If there is something you would like to try, such as volunteering for a local organization or helping with a project, ask. It is on the other person to say 'no' if they do not feel you are a good fit. You always have the right to ask.

2. Try New Things

Trying new things is a means of cultivating initiative. This can take form from visiting a museum to doing something slightly outside your comfort zone at work. These new experiences broaden your horizons.

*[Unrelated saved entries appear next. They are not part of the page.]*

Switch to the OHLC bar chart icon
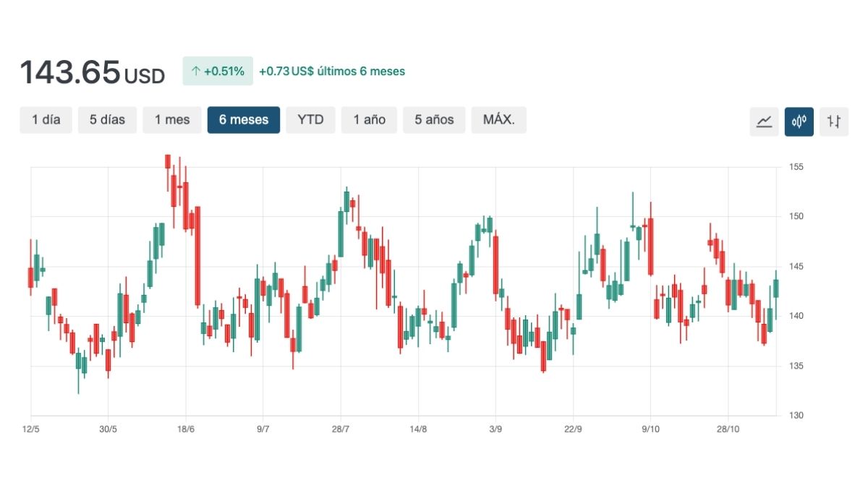 click(x=834, y=121)
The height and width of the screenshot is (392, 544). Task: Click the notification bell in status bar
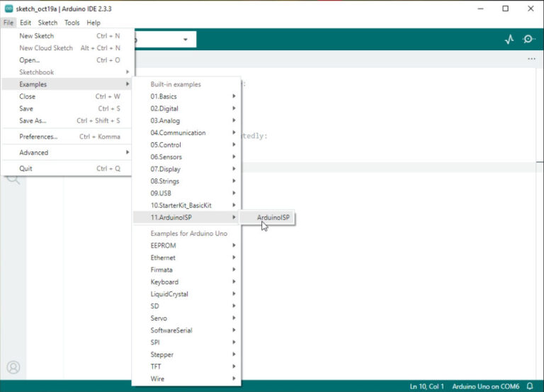(x=529, y=386)
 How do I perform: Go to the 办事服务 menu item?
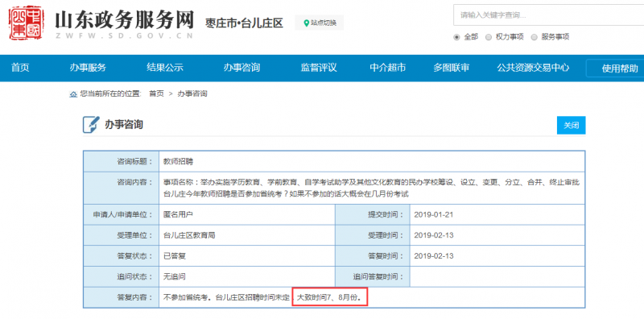88,68
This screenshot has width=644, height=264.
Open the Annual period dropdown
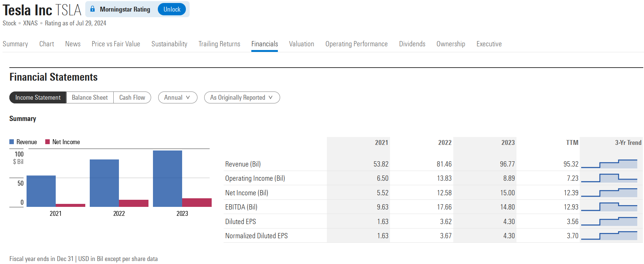coord(177,97)
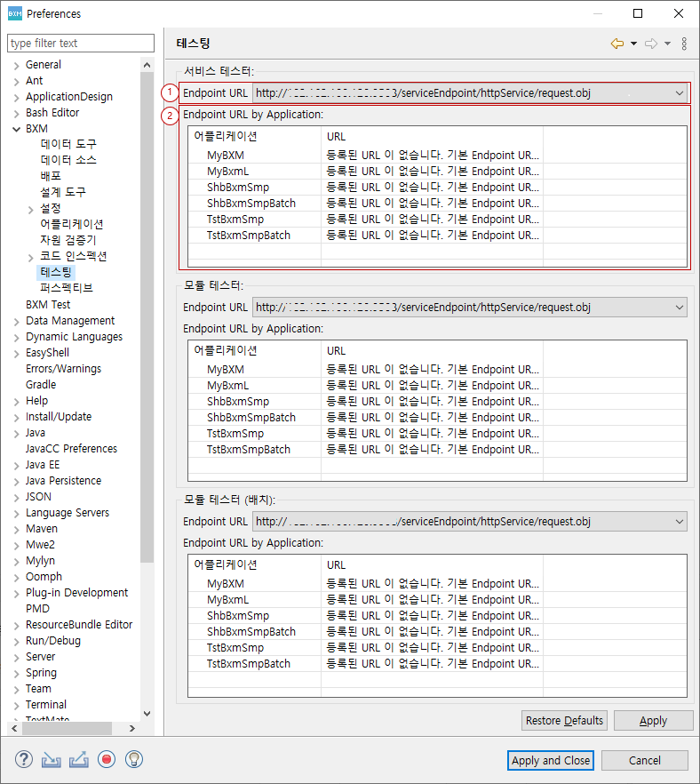Click the import preferences icon
700x784 pixels.
51,759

3. Notice Unwarranted Shame Without Feeding It

Culturally, women may feel more unwarranted shame for showing initative than men. It's difficult to make this go away. Still, we can notice the emotion, ask ourselves if we have done anything to violate our moral compass, and, if not, move forward. Over time, the unwarranted shame of showing initiative will fade away.

References

Amanatullah, E. T., & Morris, M. W. (2010). Negotiating gender roles: Gender differences in assertive negotiating are mediated by women’s fear of backlash and attenuated when negotiating on behalf of others. Journal of personality and social psychology, 98(2), 256.

Claro, S., Paunesku, D., & Dweck, C. S. (2016). Growth mindset tempers the effects of poverty on academic achievement. Proceedings of the National Academy of Sciences, 113(31), 8664-8668.

Williams, M. J., & Tiedens, L. Z. (2016). The subtle suspension of backlash: A meta-analysis of penalties for women’s implicit and explicit dominance behavior. Psychological Bulletin, 142(2), 165.